Task for the records below: copy exactly, and only, the line containing "Task: Focus the Email/Phone input field" and every line after it to the end, with pictures left out.

===== PROVIDED DATA =====

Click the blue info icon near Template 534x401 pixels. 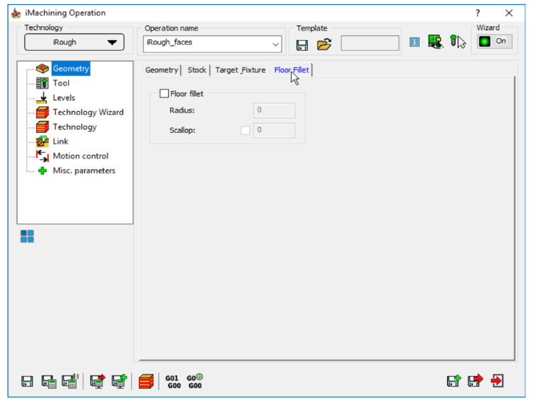click(414, 41)
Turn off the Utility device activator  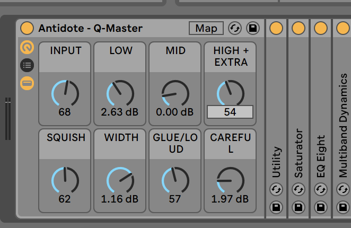276,28

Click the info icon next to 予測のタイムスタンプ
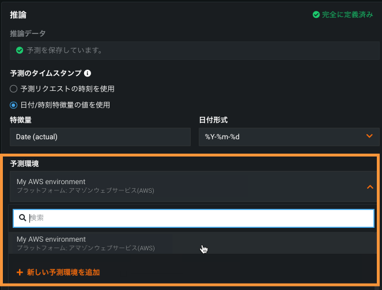[88, 73]
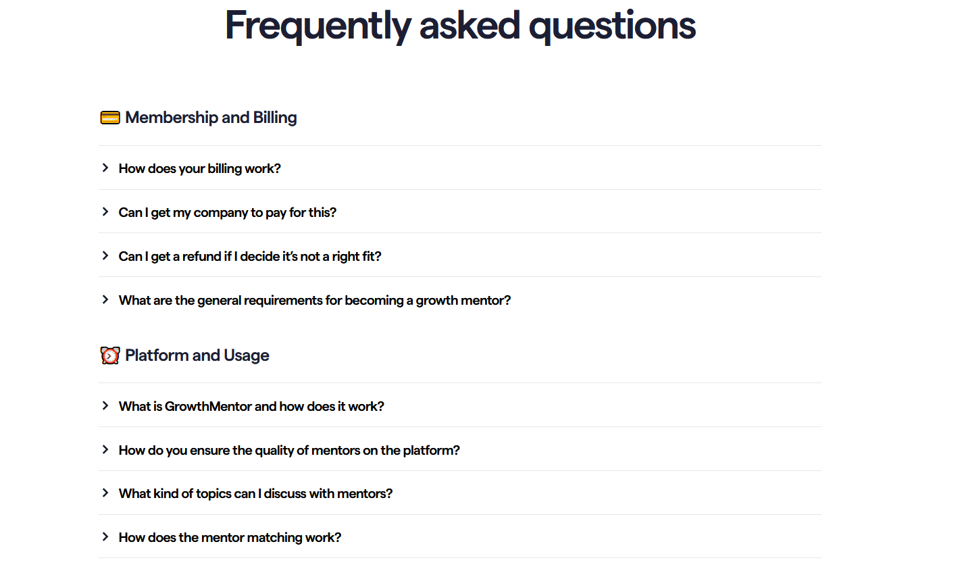Image resolution: width=964 pixels, height=571 pixels.
Task: Click chevron next to mentor topics question
Action: point(105,493)
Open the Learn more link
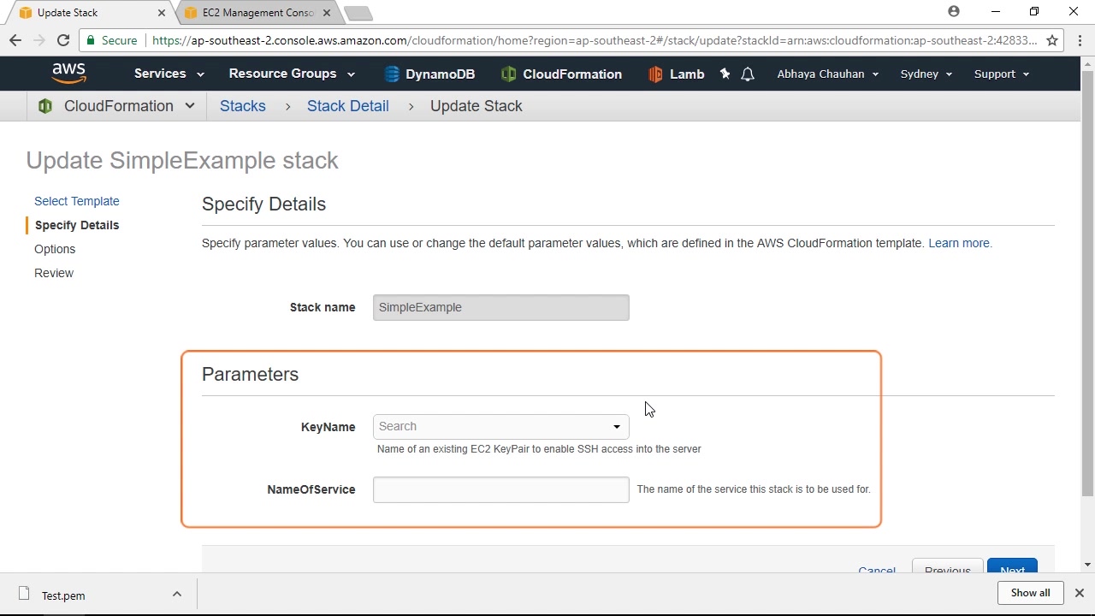1095x616 pixels. click(960, 243)
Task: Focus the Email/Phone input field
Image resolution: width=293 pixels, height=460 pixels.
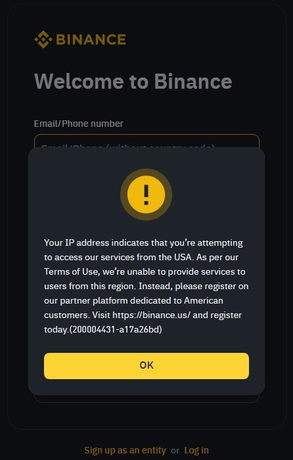Action: coord(147,141)
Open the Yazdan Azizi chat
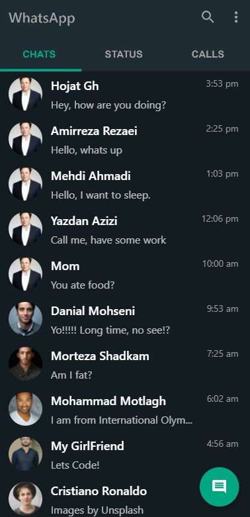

=====

§ OUTPUT BELOW
Task: Focus the Email/Phone input field
Image resolution: width=293 pixels, height=460 pixels.
Action: coord(147,141)
Open the Yazdan Azizi chat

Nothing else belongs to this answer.